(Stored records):
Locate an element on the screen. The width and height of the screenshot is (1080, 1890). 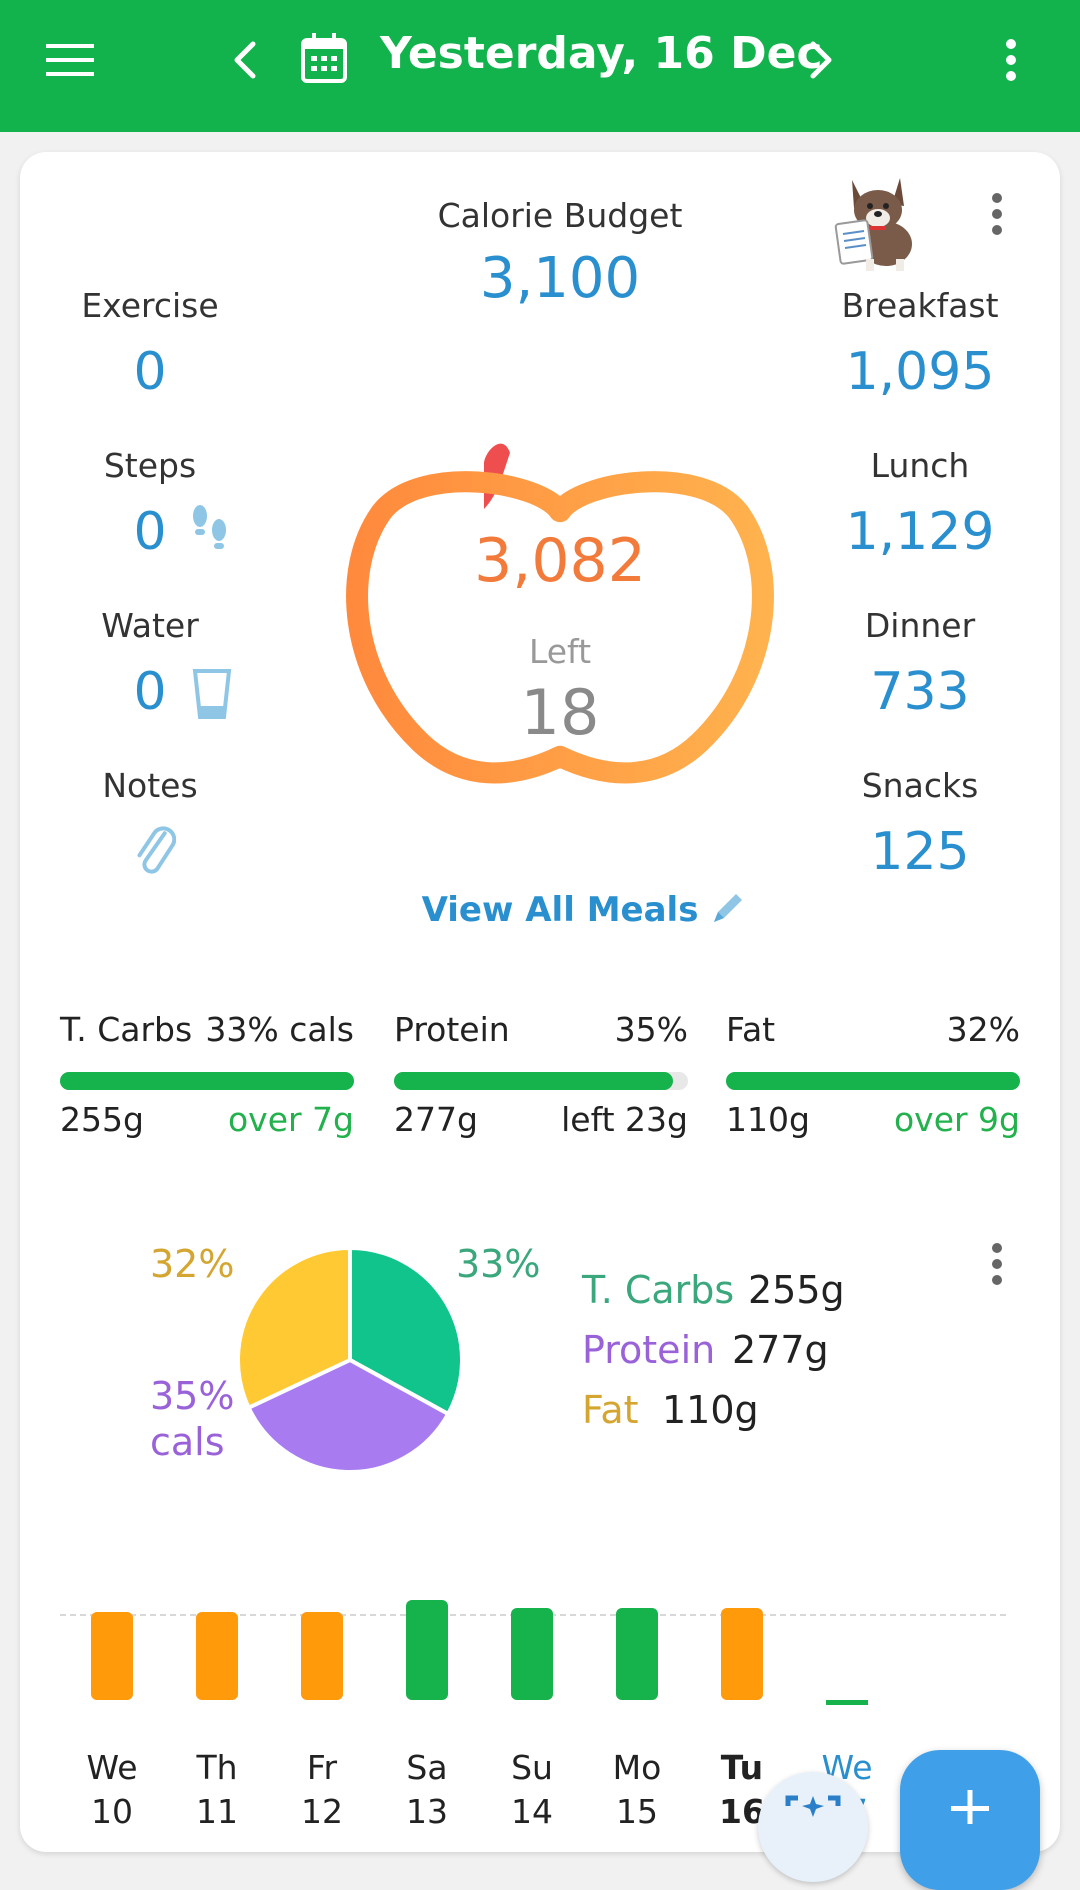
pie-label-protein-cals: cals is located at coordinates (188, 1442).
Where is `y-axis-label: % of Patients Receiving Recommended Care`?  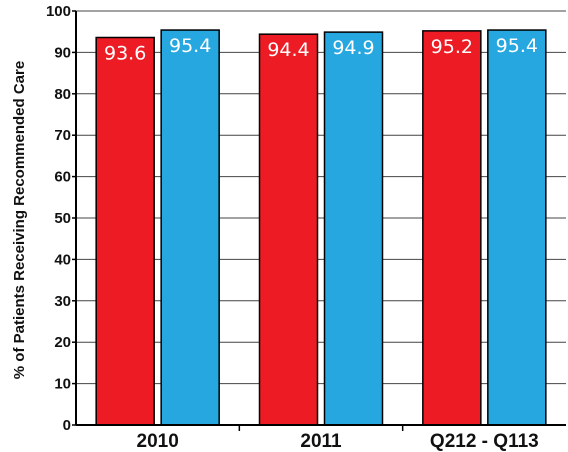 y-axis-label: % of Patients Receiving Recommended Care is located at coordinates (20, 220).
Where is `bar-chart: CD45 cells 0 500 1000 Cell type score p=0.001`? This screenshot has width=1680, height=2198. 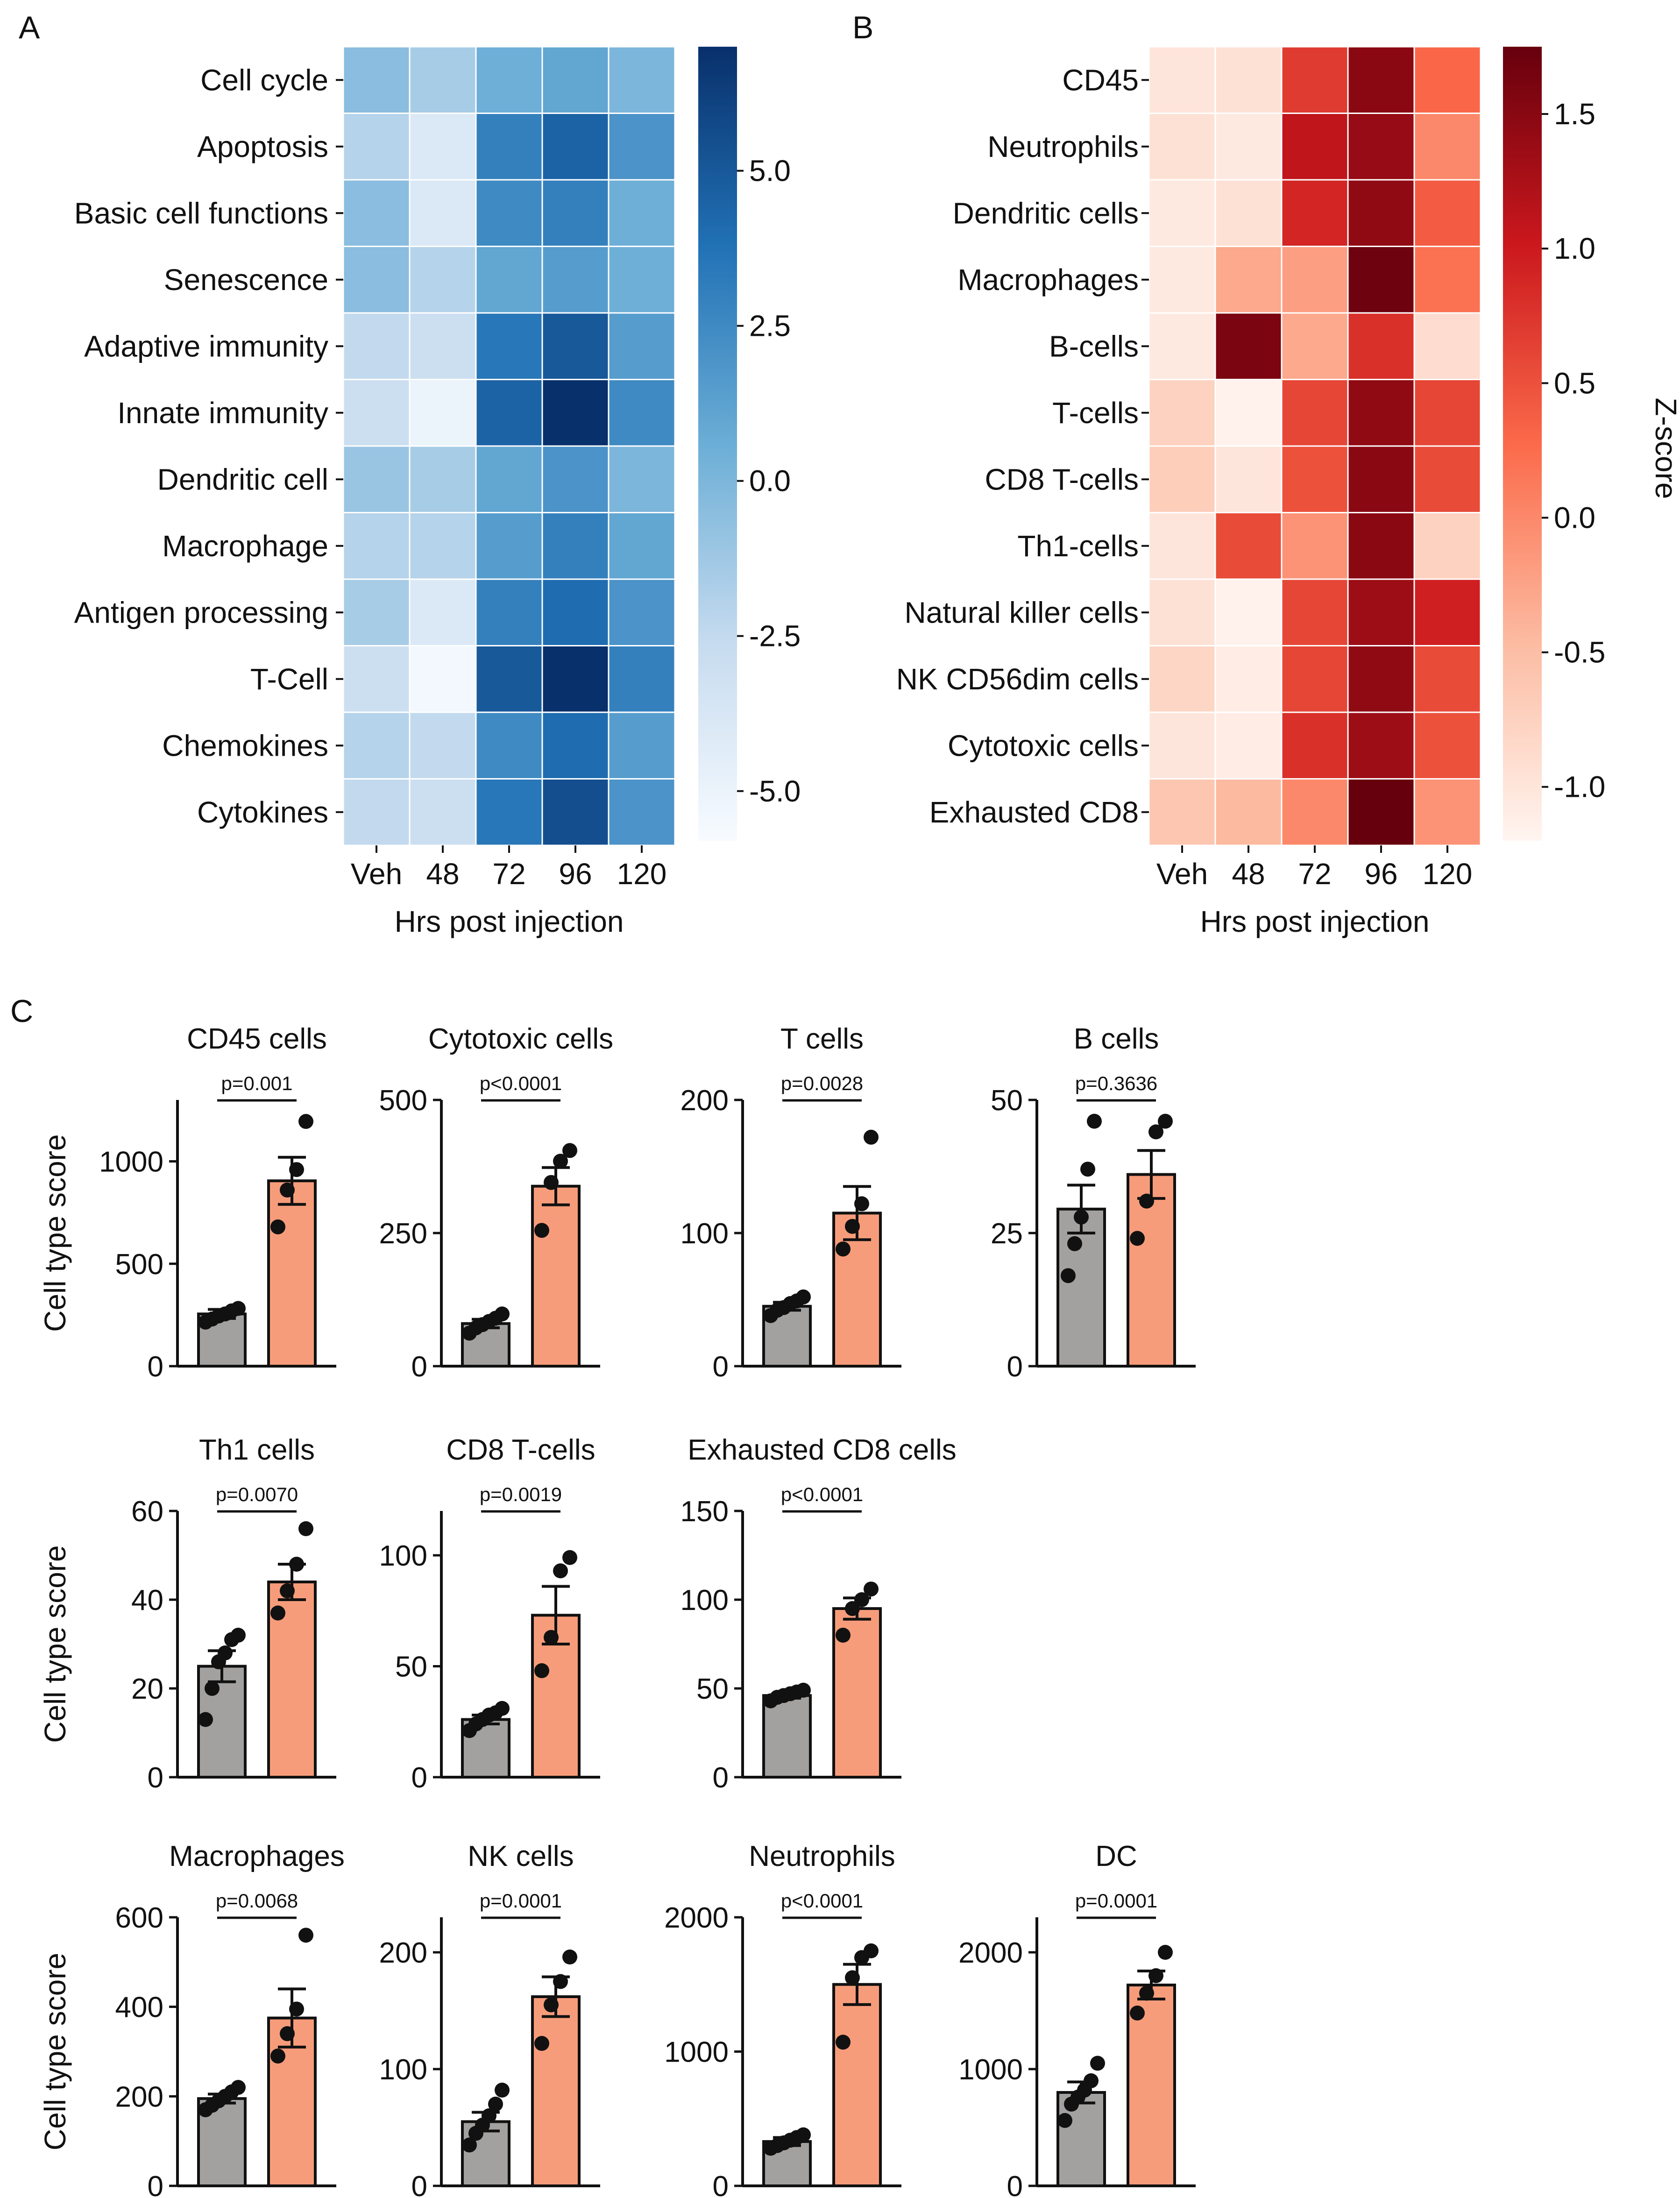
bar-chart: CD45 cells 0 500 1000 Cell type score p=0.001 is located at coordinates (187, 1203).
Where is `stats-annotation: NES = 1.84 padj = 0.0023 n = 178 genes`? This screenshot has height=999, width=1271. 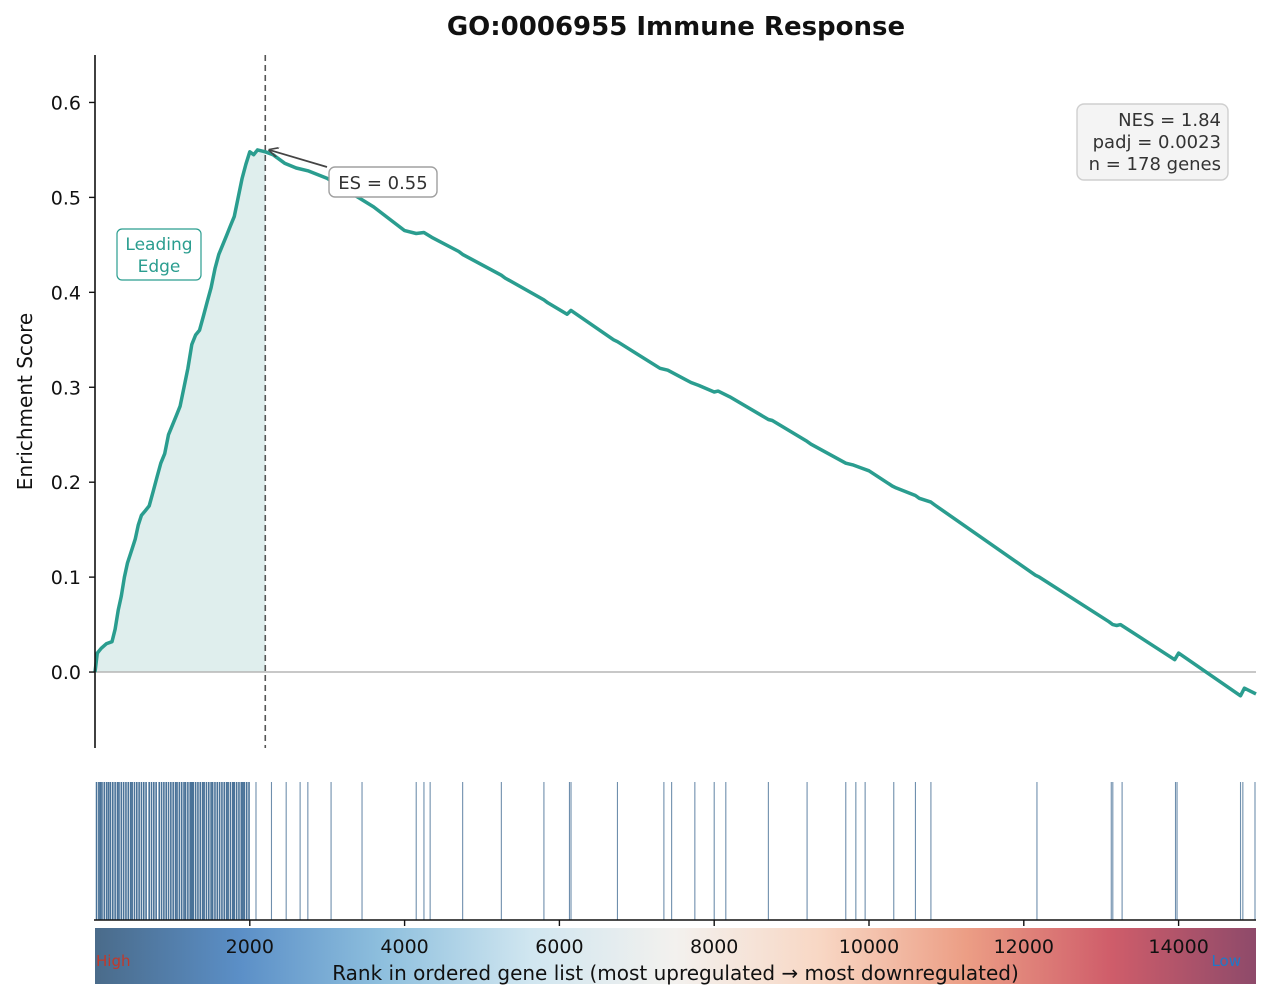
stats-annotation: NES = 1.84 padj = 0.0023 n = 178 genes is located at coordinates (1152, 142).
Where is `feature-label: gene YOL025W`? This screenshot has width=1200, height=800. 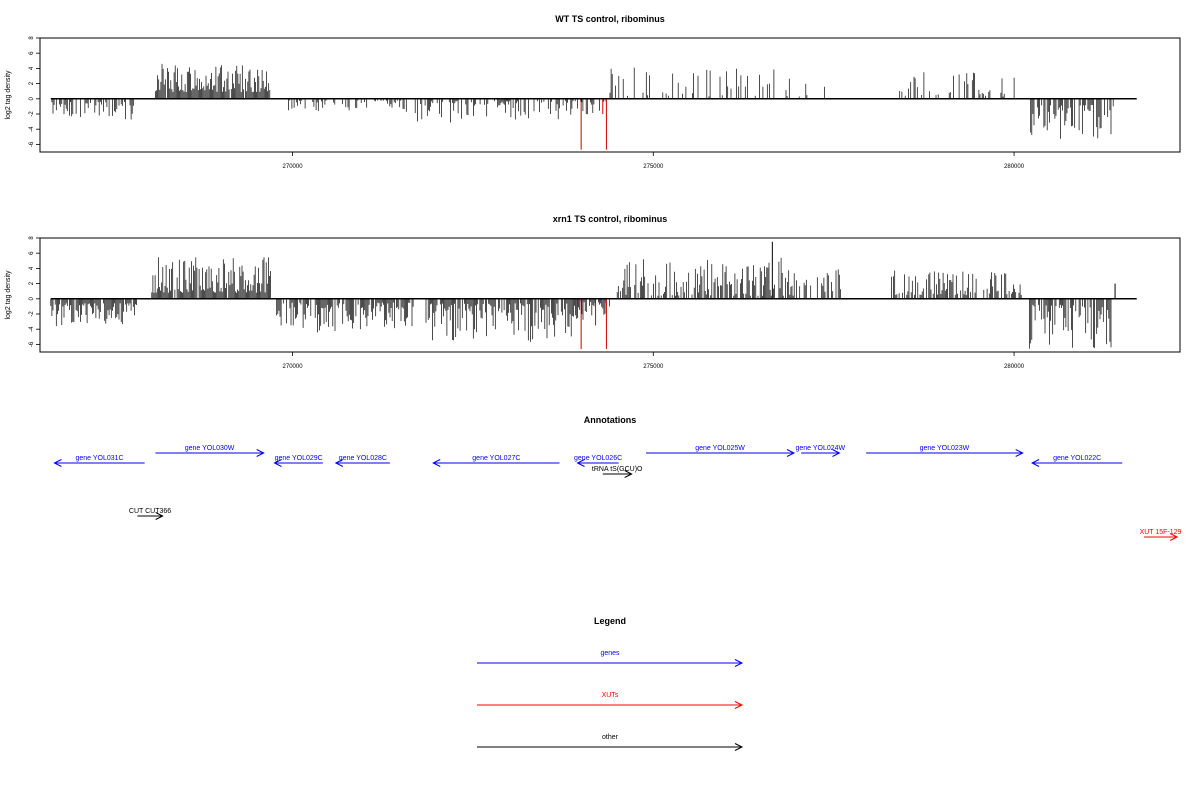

(About this task):
Here the job is to retype exactly the lines that start at the one containing "has height=999, width=1271." and run through the end of the records above, leaving out pictures.

(Response to the task):
Where is `stats-annotation: NES = 1.84 padj = 0.0023 n = 178 genes`? This screenshot has height=999, width=1271. 
stats-annotation: NES = 1.84 padj = 0.0023 n = 178 genes is located at coordinates (1152, 142).
Where is `feature-label: gene YOL025W`? This screenshot has width=1200, height=800. 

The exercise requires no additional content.